_RECORDED INFORMATION_
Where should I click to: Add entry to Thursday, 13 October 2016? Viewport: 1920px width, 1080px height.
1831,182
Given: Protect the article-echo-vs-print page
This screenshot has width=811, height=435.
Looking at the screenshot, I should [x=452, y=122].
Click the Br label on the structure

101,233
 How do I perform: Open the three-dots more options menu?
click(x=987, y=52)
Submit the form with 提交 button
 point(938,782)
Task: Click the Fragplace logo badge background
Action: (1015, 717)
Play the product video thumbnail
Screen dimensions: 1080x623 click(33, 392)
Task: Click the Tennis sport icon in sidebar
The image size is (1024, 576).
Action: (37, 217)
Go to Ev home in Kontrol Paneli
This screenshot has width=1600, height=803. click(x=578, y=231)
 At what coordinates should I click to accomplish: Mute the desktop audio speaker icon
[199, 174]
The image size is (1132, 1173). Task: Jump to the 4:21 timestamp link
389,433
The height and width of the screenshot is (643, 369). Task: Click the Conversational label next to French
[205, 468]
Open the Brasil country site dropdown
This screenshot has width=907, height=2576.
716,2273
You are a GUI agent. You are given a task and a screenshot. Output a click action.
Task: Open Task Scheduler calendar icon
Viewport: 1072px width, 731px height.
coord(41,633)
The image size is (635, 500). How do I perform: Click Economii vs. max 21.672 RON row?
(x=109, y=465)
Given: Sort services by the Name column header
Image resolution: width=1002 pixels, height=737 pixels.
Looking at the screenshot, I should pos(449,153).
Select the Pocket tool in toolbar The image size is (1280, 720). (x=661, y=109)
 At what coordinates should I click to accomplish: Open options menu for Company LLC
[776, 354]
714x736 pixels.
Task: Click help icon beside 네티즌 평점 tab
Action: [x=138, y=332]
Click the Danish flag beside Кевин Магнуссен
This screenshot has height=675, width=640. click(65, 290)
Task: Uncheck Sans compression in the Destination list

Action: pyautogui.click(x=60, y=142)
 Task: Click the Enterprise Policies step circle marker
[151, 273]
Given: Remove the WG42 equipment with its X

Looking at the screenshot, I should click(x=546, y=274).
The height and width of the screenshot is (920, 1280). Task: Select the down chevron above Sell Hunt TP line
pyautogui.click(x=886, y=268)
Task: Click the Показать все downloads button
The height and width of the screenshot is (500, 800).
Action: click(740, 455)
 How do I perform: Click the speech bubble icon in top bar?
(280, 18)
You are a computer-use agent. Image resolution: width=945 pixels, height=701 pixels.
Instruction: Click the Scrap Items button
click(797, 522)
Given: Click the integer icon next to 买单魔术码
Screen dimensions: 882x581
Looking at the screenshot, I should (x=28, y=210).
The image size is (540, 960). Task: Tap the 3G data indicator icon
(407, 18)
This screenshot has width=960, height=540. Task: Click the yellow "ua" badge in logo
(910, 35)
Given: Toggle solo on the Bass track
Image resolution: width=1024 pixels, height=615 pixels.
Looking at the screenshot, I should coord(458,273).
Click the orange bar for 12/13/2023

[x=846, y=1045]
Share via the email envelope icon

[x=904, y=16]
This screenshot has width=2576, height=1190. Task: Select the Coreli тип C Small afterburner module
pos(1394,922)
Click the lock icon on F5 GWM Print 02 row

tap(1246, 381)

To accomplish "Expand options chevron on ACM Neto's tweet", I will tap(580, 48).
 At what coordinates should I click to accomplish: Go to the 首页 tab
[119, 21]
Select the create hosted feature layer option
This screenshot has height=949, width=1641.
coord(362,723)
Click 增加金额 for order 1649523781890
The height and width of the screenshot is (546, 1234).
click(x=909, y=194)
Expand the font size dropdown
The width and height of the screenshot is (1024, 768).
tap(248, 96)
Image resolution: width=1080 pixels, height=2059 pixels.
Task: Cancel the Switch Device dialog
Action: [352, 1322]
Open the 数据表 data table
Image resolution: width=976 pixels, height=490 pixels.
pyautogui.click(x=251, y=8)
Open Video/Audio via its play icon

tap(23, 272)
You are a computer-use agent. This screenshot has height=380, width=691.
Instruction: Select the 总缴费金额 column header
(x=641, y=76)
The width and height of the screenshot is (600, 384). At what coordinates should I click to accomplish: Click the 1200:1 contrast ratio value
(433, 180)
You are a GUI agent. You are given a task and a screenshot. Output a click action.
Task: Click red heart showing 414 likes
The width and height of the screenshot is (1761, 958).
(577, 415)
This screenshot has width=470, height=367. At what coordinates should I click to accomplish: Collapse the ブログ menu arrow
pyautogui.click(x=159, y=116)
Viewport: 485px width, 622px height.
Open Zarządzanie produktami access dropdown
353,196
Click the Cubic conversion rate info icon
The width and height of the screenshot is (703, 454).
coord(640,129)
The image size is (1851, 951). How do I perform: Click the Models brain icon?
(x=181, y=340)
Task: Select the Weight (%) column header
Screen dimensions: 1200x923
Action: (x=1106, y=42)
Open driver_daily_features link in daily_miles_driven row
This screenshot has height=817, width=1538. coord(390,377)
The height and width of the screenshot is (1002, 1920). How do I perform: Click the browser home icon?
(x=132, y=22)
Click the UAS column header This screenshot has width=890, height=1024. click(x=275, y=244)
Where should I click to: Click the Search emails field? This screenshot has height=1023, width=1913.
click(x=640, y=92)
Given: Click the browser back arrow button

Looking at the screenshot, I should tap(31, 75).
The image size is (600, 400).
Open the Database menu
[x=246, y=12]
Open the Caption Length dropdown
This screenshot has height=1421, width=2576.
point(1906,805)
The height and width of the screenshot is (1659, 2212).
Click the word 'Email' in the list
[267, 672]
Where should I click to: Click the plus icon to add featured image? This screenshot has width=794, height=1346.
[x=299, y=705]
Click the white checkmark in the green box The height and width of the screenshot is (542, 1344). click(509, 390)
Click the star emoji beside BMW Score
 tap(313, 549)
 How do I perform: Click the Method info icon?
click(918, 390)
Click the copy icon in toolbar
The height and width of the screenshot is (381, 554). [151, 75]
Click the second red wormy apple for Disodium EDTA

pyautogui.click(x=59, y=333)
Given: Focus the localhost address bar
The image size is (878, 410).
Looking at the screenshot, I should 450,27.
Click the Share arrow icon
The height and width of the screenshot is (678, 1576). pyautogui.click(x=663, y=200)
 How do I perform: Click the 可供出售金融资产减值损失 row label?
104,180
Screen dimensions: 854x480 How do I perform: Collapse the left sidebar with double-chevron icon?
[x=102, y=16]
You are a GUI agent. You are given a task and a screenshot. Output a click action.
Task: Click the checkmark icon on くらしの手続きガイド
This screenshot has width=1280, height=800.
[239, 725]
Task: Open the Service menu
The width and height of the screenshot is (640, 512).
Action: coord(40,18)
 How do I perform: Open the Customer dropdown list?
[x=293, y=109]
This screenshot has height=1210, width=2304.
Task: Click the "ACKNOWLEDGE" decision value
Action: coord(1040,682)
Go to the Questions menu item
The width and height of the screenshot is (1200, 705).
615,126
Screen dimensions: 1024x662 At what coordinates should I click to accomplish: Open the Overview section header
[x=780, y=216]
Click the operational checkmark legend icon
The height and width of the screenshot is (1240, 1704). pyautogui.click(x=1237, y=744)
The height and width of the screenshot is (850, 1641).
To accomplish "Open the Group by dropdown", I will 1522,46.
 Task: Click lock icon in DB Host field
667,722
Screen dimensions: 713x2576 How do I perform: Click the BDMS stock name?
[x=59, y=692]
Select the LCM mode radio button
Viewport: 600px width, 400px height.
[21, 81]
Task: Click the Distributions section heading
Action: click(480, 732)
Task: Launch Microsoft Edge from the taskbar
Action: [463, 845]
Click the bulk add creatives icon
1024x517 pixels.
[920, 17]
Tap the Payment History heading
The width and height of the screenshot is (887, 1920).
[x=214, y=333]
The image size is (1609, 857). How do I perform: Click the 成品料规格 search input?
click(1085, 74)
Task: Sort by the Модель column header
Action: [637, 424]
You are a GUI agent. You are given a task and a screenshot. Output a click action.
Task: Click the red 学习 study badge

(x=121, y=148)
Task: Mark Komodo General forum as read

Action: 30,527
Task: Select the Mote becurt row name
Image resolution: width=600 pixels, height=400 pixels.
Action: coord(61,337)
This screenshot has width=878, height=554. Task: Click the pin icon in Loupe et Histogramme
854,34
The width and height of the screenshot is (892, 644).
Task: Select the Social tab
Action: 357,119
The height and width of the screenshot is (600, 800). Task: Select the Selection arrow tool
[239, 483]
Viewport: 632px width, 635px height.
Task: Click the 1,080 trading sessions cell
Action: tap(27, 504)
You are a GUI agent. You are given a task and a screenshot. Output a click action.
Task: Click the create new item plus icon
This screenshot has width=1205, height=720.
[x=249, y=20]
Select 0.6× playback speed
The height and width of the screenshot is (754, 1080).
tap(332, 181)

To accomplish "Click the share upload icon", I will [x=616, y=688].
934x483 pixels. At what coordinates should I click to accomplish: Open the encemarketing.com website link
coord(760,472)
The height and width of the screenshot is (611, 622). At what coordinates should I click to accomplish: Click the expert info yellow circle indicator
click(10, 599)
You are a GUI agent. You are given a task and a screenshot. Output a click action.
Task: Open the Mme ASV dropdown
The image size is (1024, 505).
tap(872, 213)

_WORK TO COMPLETE_
Reply with an exact copy of the lines running from the one containing "Task: Open the Mme ASV dropdown" through the end of the entries above, both ends included.

_RESULT FOR THIS TASK_
Task: Open the Mme ASV dropdown
The image size is (1024, 505).
tap(872, 213)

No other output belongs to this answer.